Adoor Gopalakrishnan a commencé sa carrière artistique en tant qu’acteur puis metteur en scène de théâtre. Sans doute y trouve-t-il la source d’inspiration de ses nombreux documentaires consacrés au kathakali et aux autres formes d’arts traditionnels du Kerala, comme Yakshagana (1979) ou La Danse de l’enchanteresse (2007). À
l’instar de toute son oeuvre, ses cinq derniers longs-métrages sont une fresque d’une saisissante beauté, consacrée au Kerala, où l’éclat des couleurs des paysages, la sensibilité à la lumière, l’attention aux détails, l’élégance du cadrage, la grâce de certains personnages féminins, s’impriment dans la mémoire du spectateur.

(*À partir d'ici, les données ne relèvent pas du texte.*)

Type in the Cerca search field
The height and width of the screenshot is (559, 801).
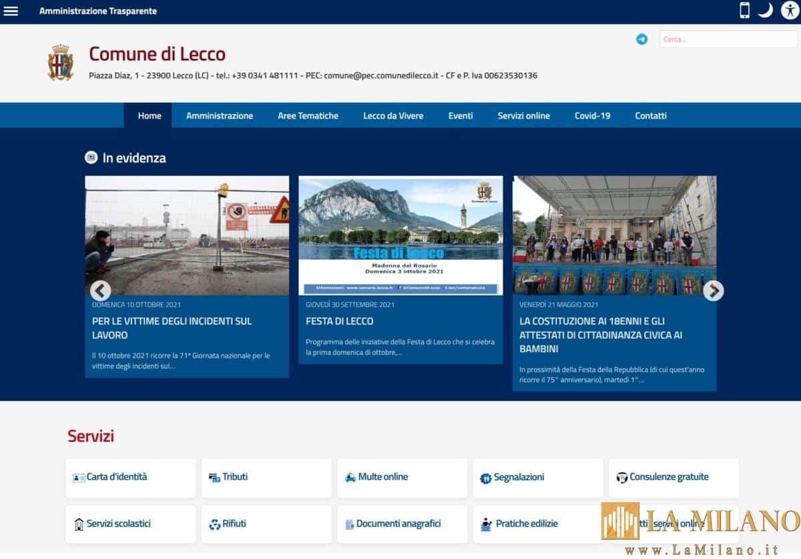[728, 39]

Les récits, déployés dans une rigoureuse mise en scène, sont toujours liés à l’histoire du Kerala. Ainsi, dans The Protagonist (1995), trois personnages sont prétexte à l’évocation de trois générations d’engagement politique – le gandhisme, le communisme et le maoïsme. Ses films sont aussi, à travers une mise en tension de l’individu,
un reflet de la société ; en témoignent The Servile (1994), portrait extrême de la soumission, Shadow Kill (Le Serviteur de Kali, 2003), portrait d’un bourreau qui, dans les années 1940, connaît le remords après avoir pendu un innocent, Four Women (2007), portraits types de quatre femmes (la Prostituée, la Vierge, la Ménagère, la
Célibataire) dans un village du sud de l’Inde et A Climate for Crime (2008), dernier chapitre de cette fresque, dont le souffle épique consacre le cinéaste comme l’une des figures majeures du cinéma indien.